_WORK REQUEST:_
From the records below, copy out exactly the lines from the one containing "Task: Click the 国际饭店 hotel icon on map" to the one containing "Click the Configuration", both included. Add nothing else.

_SUPPLIED RECORDS:_
'''

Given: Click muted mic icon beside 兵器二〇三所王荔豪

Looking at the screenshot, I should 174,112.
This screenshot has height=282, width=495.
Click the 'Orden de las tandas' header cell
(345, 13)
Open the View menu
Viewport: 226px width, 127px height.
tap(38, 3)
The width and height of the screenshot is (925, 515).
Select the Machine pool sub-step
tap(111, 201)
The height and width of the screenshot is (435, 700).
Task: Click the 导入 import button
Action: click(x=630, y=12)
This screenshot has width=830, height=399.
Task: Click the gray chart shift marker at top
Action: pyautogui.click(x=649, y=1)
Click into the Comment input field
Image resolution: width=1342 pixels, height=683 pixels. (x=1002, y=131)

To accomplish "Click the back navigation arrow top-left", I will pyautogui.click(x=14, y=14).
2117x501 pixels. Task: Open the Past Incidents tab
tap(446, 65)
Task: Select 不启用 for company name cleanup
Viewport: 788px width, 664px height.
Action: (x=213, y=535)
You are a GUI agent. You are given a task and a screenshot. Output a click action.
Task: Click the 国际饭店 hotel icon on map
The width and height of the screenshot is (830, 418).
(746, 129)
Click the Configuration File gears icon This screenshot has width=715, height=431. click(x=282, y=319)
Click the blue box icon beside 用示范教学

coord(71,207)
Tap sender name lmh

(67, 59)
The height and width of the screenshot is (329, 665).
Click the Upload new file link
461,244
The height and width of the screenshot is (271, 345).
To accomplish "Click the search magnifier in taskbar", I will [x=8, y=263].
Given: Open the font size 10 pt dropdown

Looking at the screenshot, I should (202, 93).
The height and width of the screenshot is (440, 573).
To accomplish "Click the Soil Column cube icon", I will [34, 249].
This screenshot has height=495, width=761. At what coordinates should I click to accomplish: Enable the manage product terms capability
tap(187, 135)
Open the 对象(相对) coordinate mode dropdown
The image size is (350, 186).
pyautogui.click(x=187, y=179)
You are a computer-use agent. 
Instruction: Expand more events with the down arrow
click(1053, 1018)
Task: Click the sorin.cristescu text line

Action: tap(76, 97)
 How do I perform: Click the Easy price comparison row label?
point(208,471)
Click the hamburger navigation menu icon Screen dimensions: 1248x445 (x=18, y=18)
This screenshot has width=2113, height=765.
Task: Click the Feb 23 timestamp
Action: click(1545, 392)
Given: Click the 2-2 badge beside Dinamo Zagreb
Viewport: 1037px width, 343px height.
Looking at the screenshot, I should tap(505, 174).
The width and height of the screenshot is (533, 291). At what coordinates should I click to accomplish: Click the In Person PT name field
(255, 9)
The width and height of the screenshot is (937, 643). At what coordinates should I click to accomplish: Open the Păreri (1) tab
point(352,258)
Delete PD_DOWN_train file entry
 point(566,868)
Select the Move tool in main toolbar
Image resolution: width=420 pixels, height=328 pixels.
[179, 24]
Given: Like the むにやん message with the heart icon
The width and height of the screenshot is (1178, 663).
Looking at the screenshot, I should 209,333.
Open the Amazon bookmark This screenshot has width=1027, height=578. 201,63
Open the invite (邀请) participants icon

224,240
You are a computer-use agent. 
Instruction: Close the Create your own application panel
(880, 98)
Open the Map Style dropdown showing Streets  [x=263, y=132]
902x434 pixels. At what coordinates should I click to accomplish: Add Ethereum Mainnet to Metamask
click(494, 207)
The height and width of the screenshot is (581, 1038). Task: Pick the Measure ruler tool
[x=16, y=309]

'''

_RESPONSE BOX:_
Task: Click the 国际饭店 hotel icon on map
The width and height of the screenshot is (830, 418).
(746, 129)
Click the Configuration File gears icon This screenshot has width=715, height=431. click(x=282, y=319)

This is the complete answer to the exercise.